Learn R Programming

corpora (version 0.6)

KrennPPV: German PP-Verb collocation candidates annotated by Brigitte Krenn (2000)

Description

This data set lists 5102 frequent combinations of verbs and prepositional phrases (PP) extracted from a German newspaper corpus. The collocational status of each PP-verb combination was manually annotated by Brigitte Krenn (2000). In addition, pre-computed scores of several standard association measures are provided.

The KrennPPV candidate set forms part of the data used in the evaluation study of Evert & Krenn (2005).

Usage

KrennPPV

Arguments

Format

A data frame with 5102 rows and the following columns:

PP:

the prepositional phrase, represented by preposition and lemma of the nominal head (character). Preposition-article fusion is indicated by a + sign. For example, the prepositional phrase im letzten Jahr would appear as in:Jahr in the data set.

verb:

the verb lemma (character).

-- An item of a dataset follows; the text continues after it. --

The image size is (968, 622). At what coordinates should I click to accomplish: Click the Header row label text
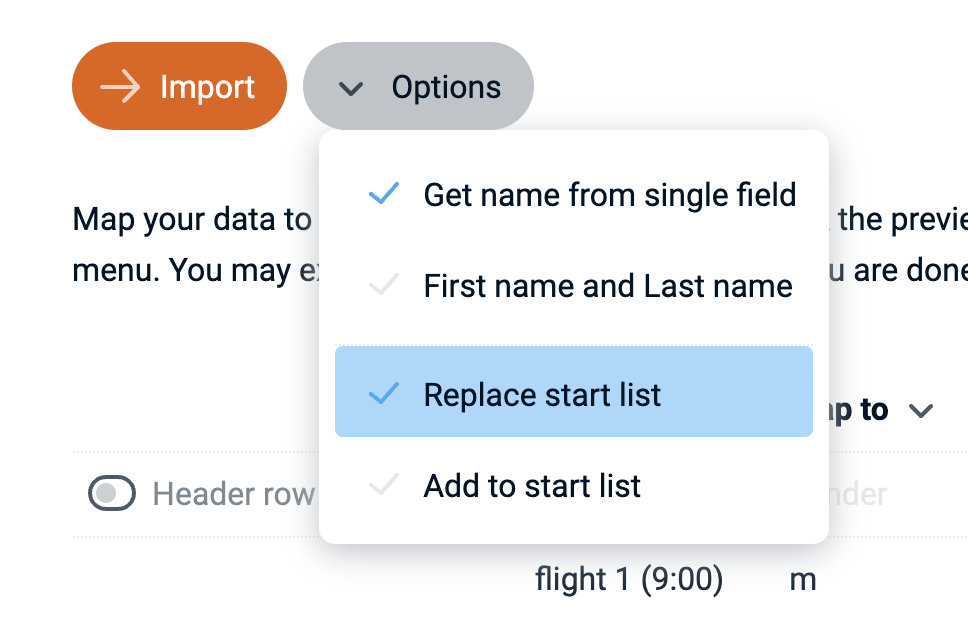point(233,494)
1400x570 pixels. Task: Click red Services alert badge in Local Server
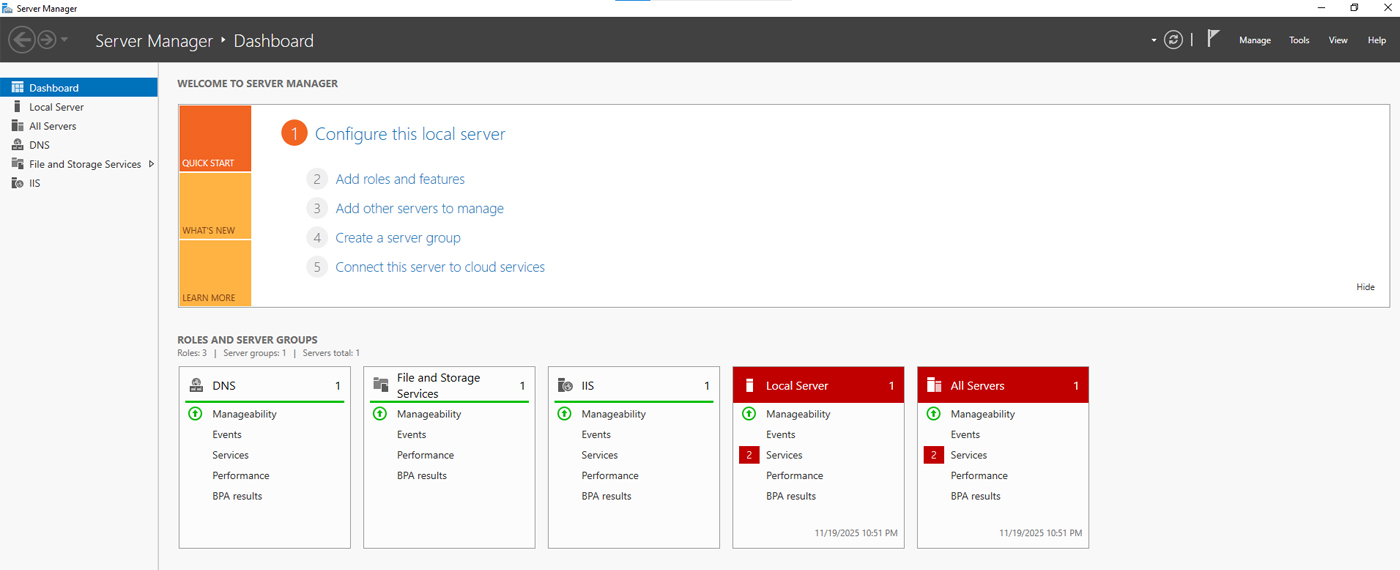(x=749, y=455)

Separated particle verbs have been recombined.

is.colloc:

whether the PP-verb combination is a lexical collocation (logical)

is.SVC:

whether a PP-verb collocation is a support verb construction (logical)

is.figur:

whether a PP-verb-collocation is a figurative expression (logical)

freq:

co-occurrence frequency of the PP-verb combination within clauses (integer)

MI:

Mutual Information association measure

Dice:

Dice coefficient association measure

z.score:

z-score association measure

t.score:

t-score association measure

chisq:

chi-squared association measure (without Yates' continuity correction)

chisq.corr:

chi-squared association measure (with Yates' continuity correction)

log.like:

log-likelihood association measure

Fisher:

Fisher's exact test as an association measure (negative logarithm of one-sided p-value)

See Evert (2008) and http://www.collocations.de/AM/ for details on these association measures.

Author

Stephanie Evert (https://purl.org/stephanie.evert)

References

Evert, Stefan (2008). Corpora and collocations. In A. Lüdeling and M. Kytö (eds.), Corpus Linguistics. An International Handbook, chapter 58, pages 1212--1248. Mouton de Gruyter, Berlin, New York.

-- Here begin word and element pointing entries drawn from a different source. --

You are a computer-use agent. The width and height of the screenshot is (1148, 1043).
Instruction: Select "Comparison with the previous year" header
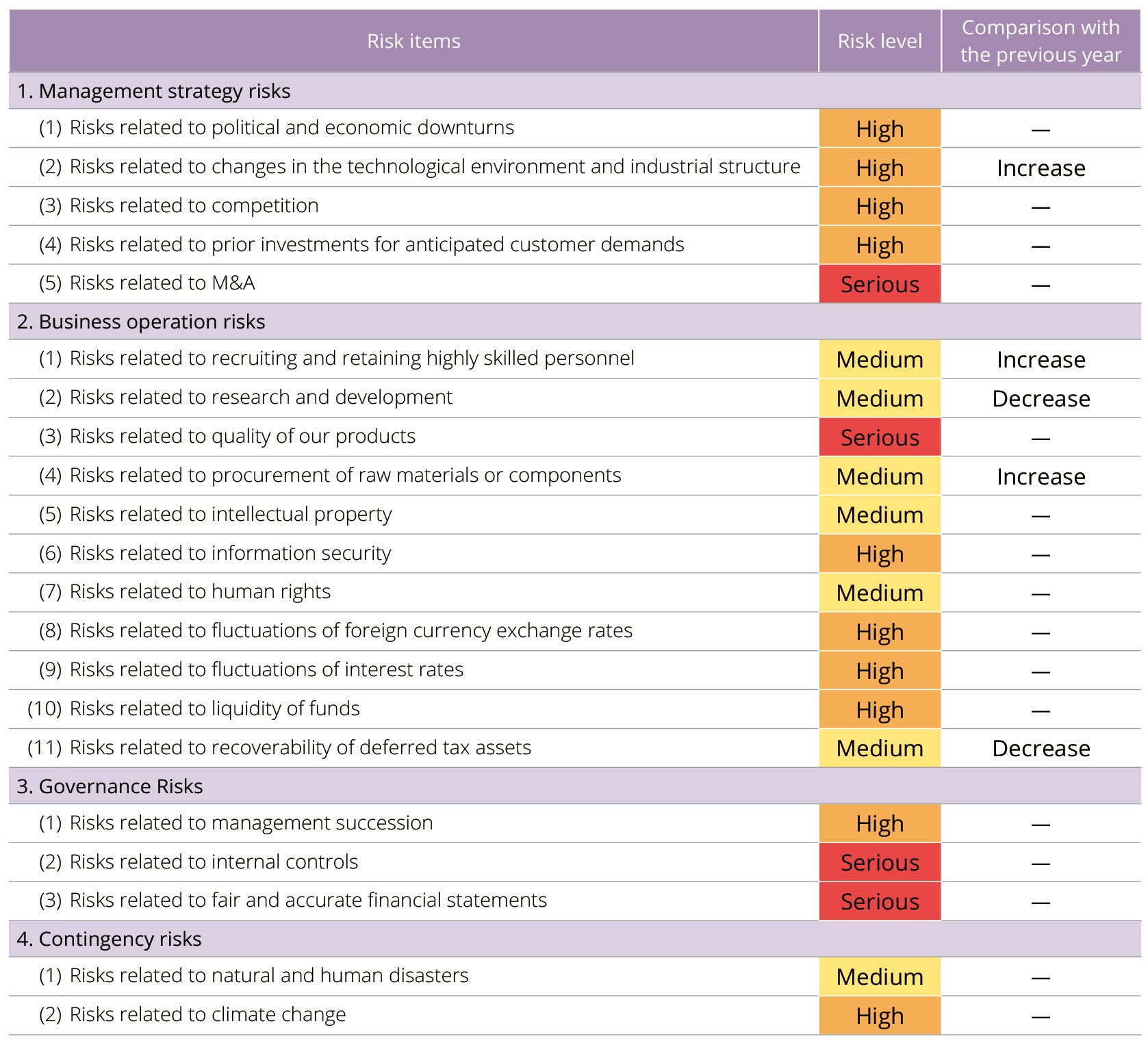tap(1041, 41)
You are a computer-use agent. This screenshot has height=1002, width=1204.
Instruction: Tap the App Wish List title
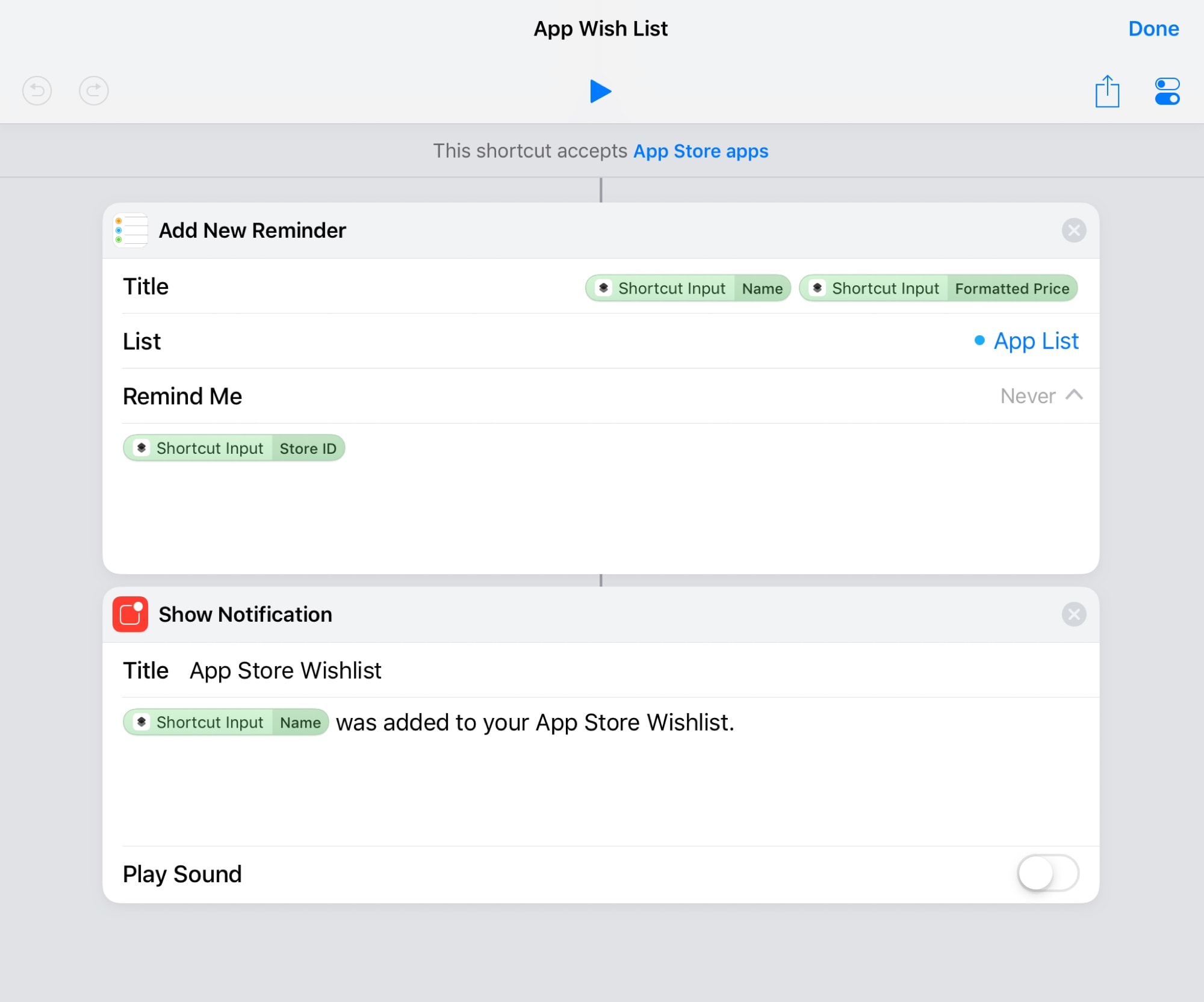pyautogui.click(x=600, y=28)
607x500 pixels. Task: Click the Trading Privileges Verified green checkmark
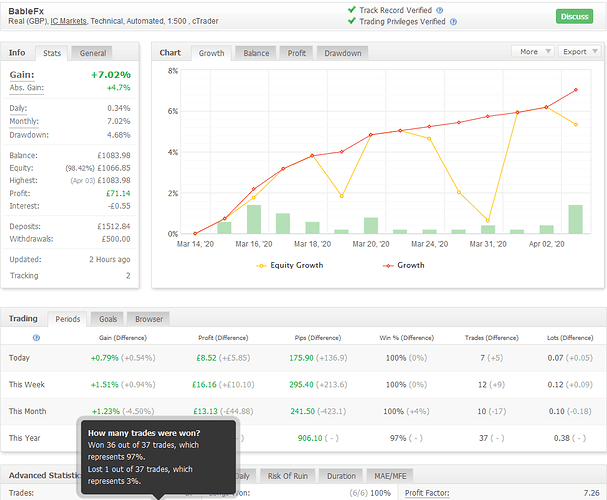click(x=351, y=23)
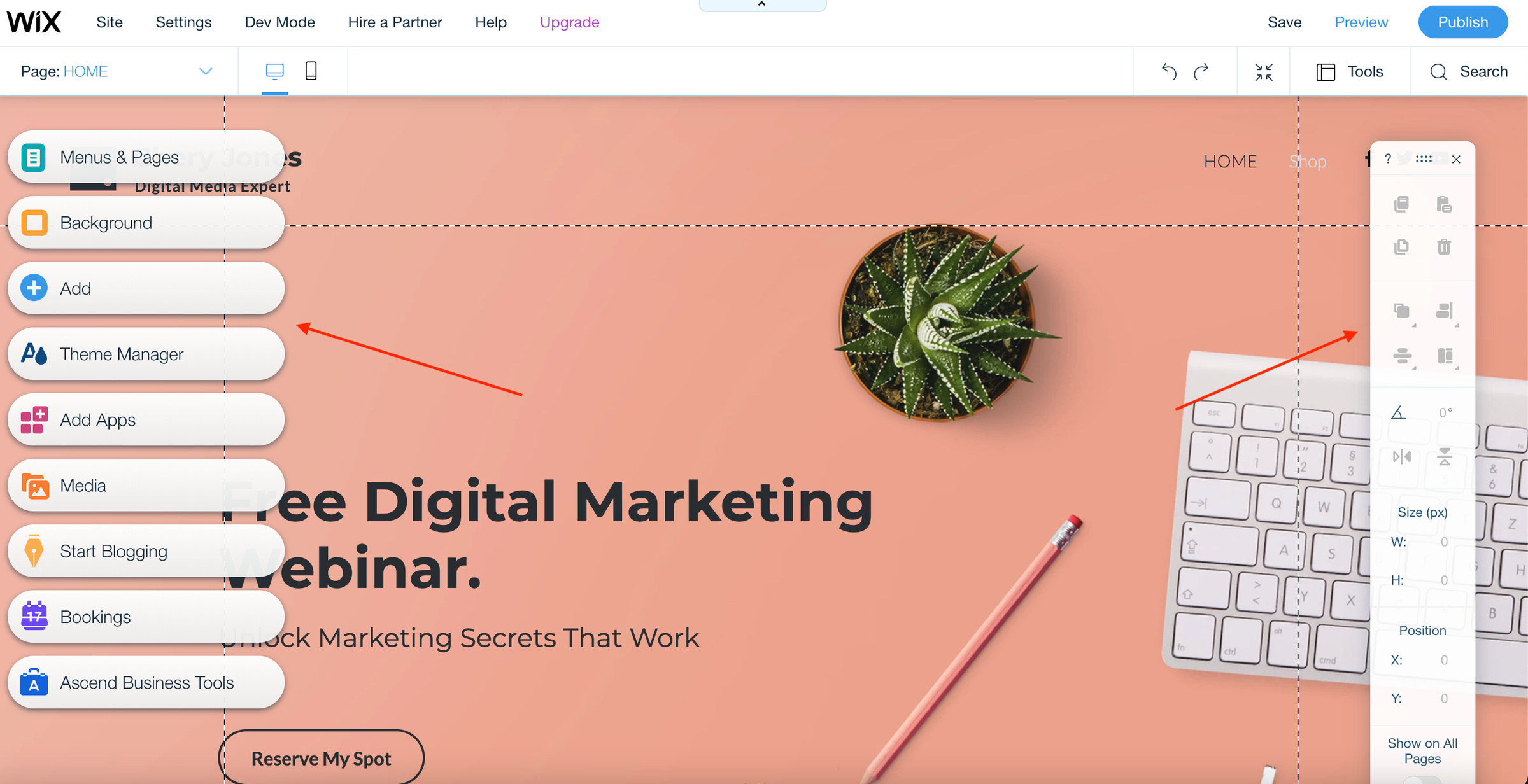Open the Add elements panel
The width and height of the screenshot is (1528, 784).
tap(146, 288)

Evert, Stefan and Krenn, Brigitte (2005). Using small random samples for the manual evaluation of statistical association measures. Computer Speech and Language, 19(4), 450--466.

Krenn, Brigitte (2000). The Usual Suspects: Data-Oriented Models for the Identification and Representation of Lexical Collocations, volume~7 of Saarbrücken Dissertations in Computational Linguistics and Language Technology. DFKI & Universität des Saarlandes, Saarbrücken, Germany.